People who feel strongly about a matter, and want to express those feelings, are activists. They peacefully put principles into deeds, words into action. They have some conviction about this issue or that law, so they get out and protest—lawfully and legally. They may write letters, walk around with signs, or march along with other activists. They are assertive yet peaceful demonstrators. They stay within the civil laws of the land and no one gets hurt, no property gets damaged.
I suggest we need more of that, not less.
I see myself as a bit of an activist, this column being an expression of things I feel strongly about. I don’t rant or rave too loudly, I trust; nor do I harm, hinder, or hate. You may not agree with my particular worldview (and I may not agree with yours), so we agree to disagree. That’s the mark of a civilized society.
Anarchists are, well, different. They take everything that characterizes an activist to a new level (better: a lower level). They demand and destroy, sometimes to the point of death. They are not successful unless they are lawless, not satisfied unless they are out of control.
They are more consumed with process than principle, more determined to damage than to compromise.
Activists are armed with placards; anarchists, with Molotov cocktails and guns. Activists stay within the lines of a democratic protests; anarchists cross those same lines with impunity.
So my growing concern with what appears to be, and is identified as, activism, is the naive interpretation of said actions. These are nothing less than the out-of-control antics of lawless rogue anarchists. Their motives may have some justification, but their methods never do.

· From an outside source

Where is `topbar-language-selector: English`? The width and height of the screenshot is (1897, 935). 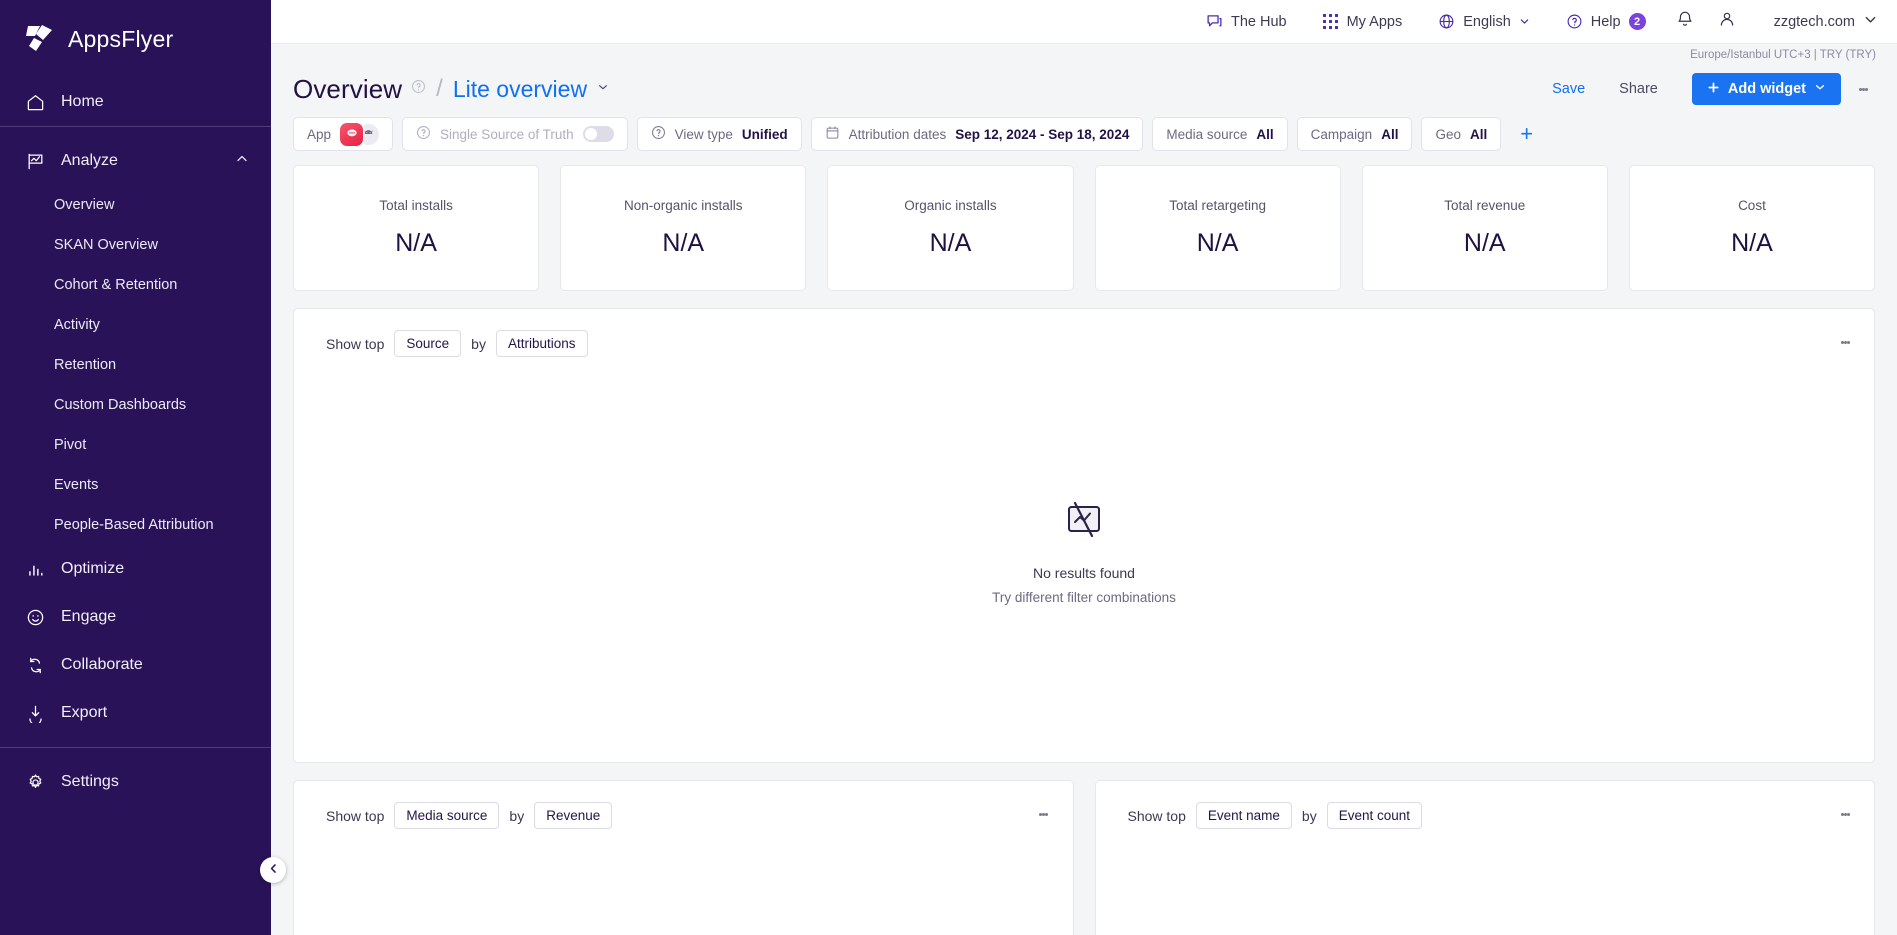
topbar-language-selector: English is located at coordinates (1484, 22). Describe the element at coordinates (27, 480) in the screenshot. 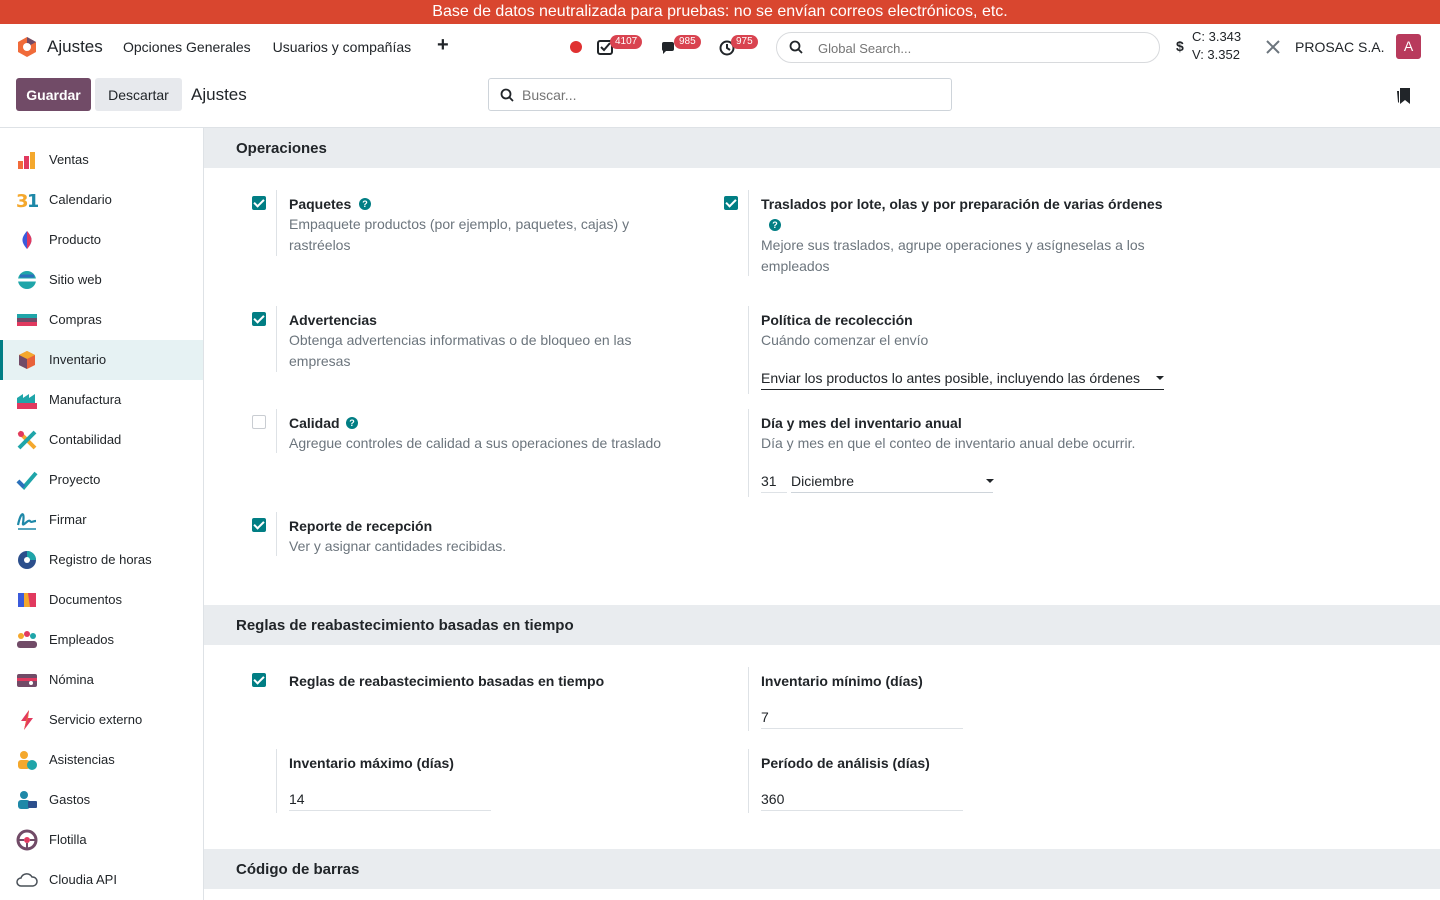

I see `project-icon` at that location.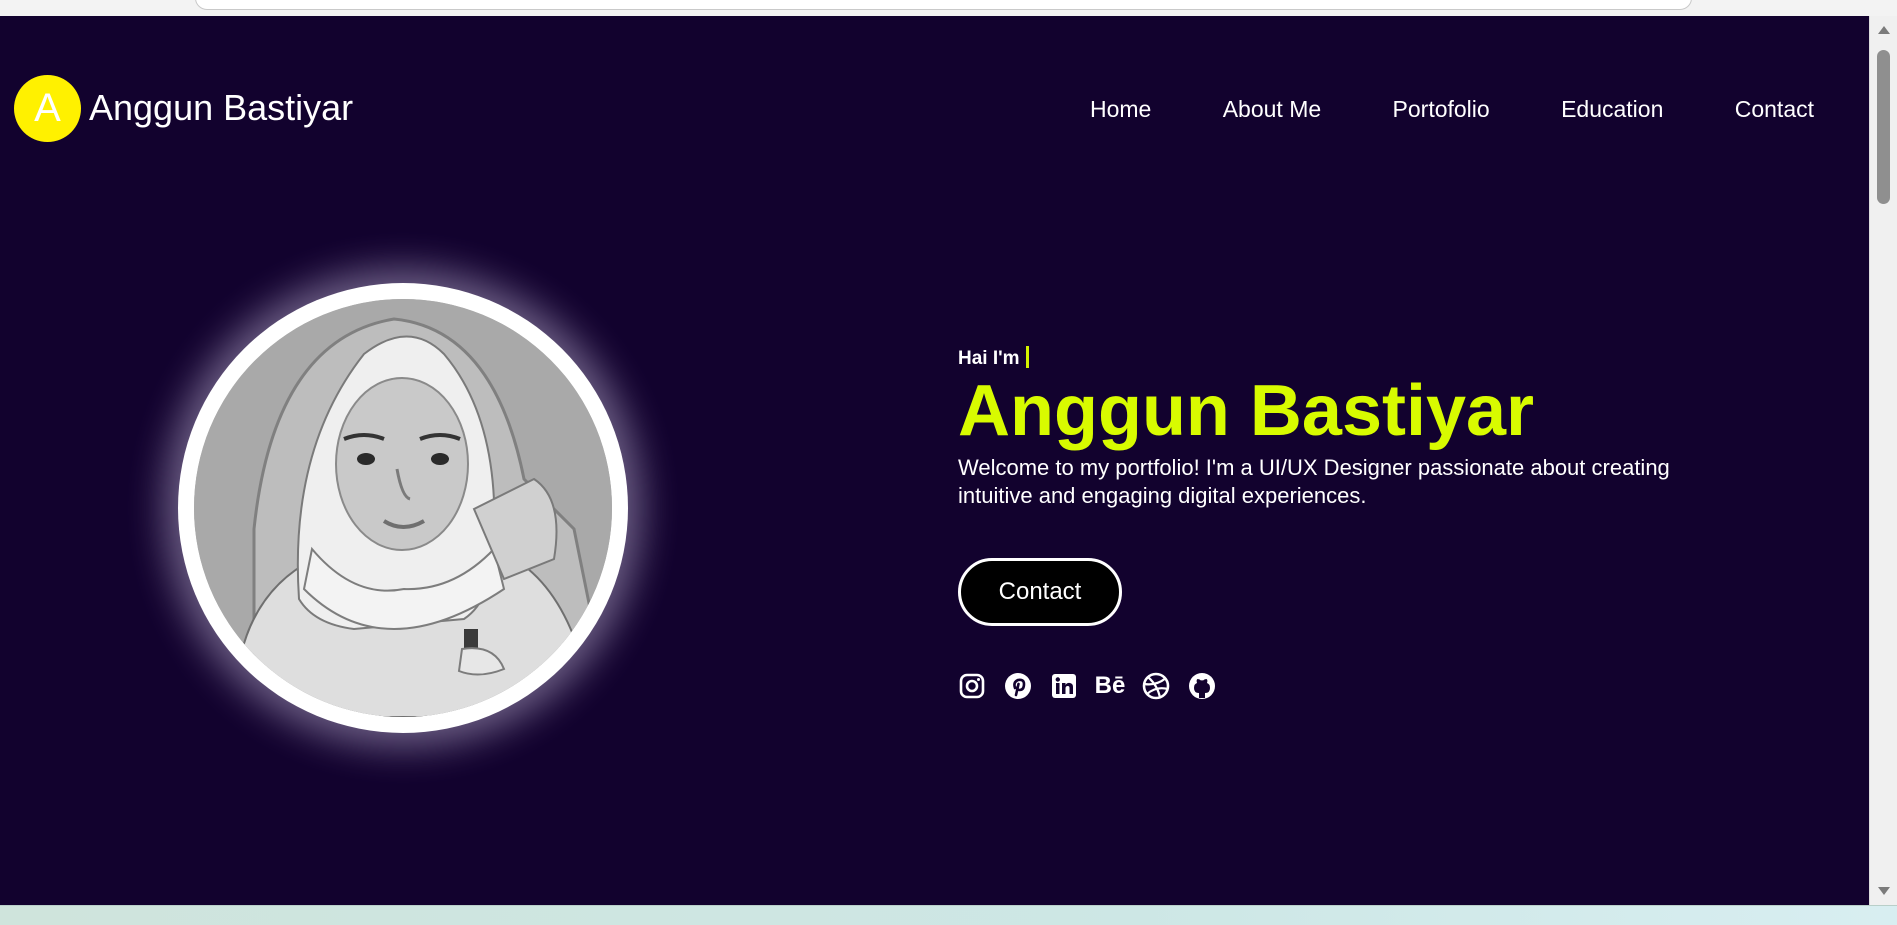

Those professional rioters in Ferguson come to mind: looting, violence, and mayhem have been the order of the night. To take a stand is one thing; to attack, steal, and vandalize is another. Trumpeting the “black lives matters” cause by assaulting whites fails miserably. You might say it is irony in blood.
Of course, black lives matter, we all agree on that. But so do white, Chinese, Hungarian-speaking, and left-handed people’s lives. But as a white person, I don’t need to make my point by smashing everything in my way.
Another example is environmentalism. I am big on the environment. As a family, we take our property stewardship seriously. But I draw the line when it comes to attacking the lumber or oil industry by spiking this or vandalizing that. There are more mature and reasonable ways to make one’s point.
Here in Alberta, for example, so-called activists have had a heyday. The fracking outrage, pipeline opposition, and “dirty oil” smear campaign are the trademarks of anarchists, not activists. Attacking oil wells is the work of anarchists, not activists.
The list is endless with G8 Summit protests, the Occupy movement, even Idle No More, though a little dated, to be sure. Maybe there was a little legitimacy in their protest(s), but they went too far. Like any sport, they need to play within the lines; any crossing the line is out of bounds.
There, I just gave my activist rant and no windows were smashed.